I am not sure how coherent they are. For example, I was reading on ACX about Christianity, and... it has the message of loving your neighbor and turning the other cheek... but also the recommendation not to cast pearls before the swine... and I am not sure whether it makes it clear when exactly are you supposed to treat your neighbors with love or as swines.

It also doesn't provide an answer to whom you should give your coat if two people are trying to steal your shirt, etc.

Plus, there were historical situations when Christians didn't turn the other cheek (Crusades, Inquisition, etc.), and maybe without those situations Christianity would not exist today.

What I am saying is that there is a human judgment involved (which sometimes results in breaking the rules), and maybe the projects are not going to work without that.

My impression is that e.g. the Catholic church has a pretty deeply thought out moral philosophy that has persisted across generations. That doesn't mean that every individual Catholic understands and executes it properly. 

[-]Jiro40

My own heresy is that I don't have a true rejection. Many ideas are things which I believe by accumulation of evidence and there's no single item which would disprove my position.

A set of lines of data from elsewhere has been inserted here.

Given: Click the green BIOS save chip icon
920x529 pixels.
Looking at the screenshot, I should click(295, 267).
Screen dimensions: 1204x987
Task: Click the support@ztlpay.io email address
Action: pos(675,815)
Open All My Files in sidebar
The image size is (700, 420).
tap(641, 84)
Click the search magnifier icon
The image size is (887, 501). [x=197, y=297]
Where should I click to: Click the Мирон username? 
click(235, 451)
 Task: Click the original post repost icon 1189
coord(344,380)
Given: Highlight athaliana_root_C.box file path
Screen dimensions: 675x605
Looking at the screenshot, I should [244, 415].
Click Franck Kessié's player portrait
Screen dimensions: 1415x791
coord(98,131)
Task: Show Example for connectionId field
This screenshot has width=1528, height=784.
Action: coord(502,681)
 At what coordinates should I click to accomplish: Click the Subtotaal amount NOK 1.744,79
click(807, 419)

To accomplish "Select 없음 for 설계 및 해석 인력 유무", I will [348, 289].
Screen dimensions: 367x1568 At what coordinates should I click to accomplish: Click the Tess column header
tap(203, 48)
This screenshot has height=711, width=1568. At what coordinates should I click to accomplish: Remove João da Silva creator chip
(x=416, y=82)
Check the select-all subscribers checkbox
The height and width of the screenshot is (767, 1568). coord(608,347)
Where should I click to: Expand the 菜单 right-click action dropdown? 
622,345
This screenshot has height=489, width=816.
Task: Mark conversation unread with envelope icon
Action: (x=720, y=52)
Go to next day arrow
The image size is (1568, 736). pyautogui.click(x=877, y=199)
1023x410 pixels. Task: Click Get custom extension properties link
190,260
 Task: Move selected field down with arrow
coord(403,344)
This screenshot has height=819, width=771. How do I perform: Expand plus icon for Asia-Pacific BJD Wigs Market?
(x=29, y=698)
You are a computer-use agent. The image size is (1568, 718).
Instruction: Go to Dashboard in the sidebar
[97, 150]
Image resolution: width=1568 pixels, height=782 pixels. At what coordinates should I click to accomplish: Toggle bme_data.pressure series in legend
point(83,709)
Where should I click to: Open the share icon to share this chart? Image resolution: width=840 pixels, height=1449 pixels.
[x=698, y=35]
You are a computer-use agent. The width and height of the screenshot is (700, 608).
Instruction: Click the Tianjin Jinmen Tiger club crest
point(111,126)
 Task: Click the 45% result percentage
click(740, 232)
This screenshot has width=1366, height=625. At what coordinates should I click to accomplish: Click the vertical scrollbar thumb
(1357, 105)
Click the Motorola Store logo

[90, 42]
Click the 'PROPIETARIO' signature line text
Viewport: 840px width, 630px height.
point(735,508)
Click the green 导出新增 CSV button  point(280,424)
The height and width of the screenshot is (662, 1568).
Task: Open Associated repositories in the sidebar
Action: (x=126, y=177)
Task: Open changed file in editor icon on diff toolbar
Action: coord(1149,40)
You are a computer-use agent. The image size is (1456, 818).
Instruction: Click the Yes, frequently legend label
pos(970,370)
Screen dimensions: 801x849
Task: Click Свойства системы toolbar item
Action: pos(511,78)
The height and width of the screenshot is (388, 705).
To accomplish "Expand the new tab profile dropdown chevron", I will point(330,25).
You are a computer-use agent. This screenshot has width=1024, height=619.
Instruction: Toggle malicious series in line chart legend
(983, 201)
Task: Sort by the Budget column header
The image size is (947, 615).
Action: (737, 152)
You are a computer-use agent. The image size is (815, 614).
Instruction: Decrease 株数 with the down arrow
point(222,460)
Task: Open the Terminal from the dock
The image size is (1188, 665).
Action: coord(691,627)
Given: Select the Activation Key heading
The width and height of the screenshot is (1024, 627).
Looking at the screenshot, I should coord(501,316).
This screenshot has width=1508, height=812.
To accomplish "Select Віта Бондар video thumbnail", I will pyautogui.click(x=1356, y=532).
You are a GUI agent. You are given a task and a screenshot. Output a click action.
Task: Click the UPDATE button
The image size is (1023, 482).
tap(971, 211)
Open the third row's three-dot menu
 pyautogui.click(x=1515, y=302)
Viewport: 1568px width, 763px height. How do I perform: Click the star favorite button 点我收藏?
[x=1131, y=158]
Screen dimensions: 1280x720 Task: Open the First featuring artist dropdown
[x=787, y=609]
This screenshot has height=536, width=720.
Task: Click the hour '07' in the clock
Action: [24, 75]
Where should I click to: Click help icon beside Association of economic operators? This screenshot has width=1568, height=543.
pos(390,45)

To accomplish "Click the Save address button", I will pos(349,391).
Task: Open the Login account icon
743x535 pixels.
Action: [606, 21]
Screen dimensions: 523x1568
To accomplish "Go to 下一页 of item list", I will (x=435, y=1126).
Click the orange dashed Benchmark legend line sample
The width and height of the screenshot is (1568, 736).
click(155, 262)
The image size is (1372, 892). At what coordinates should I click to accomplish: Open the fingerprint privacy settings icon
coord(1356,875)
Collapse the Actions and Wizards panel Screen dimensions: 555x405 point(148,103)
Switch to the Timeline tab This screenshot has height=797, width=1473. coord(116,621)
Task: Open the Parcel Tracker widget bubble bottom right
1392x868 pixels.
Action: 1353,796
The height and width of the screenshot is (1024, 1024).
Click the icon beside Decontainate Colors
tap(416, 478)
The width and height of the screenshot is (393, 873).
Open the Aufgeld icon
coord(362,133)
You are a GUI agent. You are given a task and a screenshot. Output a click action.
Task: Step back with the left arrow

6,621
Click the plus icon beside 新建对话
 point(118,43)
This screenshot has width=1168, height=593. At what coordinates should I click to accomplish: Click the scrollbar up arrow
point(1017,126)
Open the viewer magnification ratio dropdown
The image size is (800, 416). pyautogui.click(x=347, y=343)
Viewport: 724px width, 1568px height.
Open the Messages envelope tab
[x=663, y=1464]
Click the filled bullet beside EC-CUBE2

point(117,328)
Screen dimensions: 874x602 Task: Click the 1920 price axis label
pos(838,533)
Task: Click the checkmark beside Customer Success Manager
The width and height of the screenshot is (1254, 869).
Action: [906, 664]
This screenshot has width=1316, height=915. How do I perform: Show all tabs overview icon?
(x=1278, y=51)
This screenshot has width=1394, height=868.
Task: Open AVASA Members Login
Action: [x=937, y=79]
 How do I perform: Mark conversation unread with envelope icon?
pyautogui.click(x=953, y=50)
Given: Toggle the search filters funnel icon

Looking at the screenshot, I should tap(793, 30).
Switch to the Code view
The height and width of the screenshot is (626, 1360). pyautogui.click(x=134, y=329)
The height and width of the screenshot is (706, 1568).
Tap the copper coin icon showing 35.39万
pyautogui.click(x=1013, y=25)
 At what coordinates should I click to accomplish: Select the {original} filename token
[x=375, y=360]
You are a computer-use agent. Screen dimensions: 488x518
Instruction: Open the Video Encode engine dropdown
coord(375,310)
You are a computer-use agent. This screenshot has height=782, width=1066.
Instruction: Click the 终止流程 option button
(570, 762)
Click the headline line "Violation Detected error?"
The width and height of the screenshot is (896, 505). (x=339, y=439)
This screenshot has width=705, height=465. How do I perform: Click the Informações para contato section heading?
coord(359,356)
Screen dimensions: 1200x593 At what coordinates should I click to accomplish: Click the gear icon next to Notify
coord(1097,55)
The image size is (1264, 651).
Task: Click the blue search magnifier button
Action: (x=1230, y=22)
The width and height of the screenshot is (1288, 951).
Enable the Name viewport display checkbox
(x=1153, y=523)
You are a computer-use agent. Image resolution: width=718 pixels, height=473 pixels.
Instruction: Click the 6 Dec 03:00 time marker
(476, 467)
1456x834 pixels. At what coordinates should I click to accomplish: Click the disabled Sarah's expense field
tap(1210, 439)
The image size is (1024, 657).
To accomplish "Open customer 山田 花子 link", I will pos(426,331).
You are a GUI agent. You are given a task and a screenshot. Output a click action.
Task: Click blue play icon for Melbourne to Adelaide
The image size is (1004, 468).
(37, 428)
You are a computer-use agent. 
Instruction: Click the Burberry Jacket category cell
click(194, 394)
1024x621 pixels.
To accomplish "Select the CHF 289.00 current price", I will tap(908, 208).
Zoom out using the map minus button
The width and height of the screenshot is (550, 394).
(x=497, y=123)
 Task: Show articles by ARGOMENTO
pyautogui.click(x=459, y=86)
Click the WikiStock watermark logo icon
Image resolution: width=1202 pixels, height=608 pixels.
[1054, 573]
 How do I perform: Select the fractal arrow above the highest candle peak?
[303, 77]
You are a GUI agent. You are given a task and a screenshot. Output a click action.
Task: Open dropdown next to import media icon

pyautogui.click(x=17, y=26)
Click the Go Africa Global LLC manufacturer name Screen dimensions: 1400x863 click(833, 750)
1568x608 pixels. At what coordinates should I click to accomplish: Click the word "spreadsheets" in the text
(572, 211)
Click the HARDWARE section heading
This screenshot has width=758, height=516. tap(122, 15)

And talking about a "true rejection" is really trying to create a gotcha to force someone to change their position without allowing for things such as accumulation of evidence or even misphrasing the rejection.

I also think rationalists shouldn't bet, but that probably deserves its own post.

Though there are elegant and still practical specifications for intelligent behavior, the most intelligent agent that runs on some fixed hardware has completely unintelligible cognitive structures and in fact its source code is indistinguishable from white noise.

  • What does "most intelligent agent" mean?
  • Don't you think we'd also need to specify "for a fixed (basket of) tasks"?
  • Are the I/O channels fixed along with the hardware?
  • Perhaps Legg-Hutter intelligence.
  • I'm not sure how much the goal matters - probably the details depend on the utility function you want to optimize. I think you can do about as well as possible by carving out a utility function module and designing the rest uniformly to pursue the objectives of that module. But perhaps this comes at a fairly significant cost (i.e. you'd need a somewhat larger computer to get the same performance if you insist on doing it this way).
  • ...And yes, there does exist a computer program which is remarkably good at just chess and nothing else, but that's not the kind of thing I'm talking about here.
  • Yes, the I/O channels should be fixed along with the hardware.

Thank you for clarifying. I appreciate and point out as relevant the fact that Legg-Hutter includes in it's definition "for all environments (ie action:observation mappings)". I can now say I agree with your "heresy" with a high credence for the cases where compute budgets are not ludicrously small relative to I/O scale, and the utility function is not trivial. I'm a bit weirded out by the environment space being conditional on a fixed hardware variable (namely, I/O) in this operationalization, but whathever.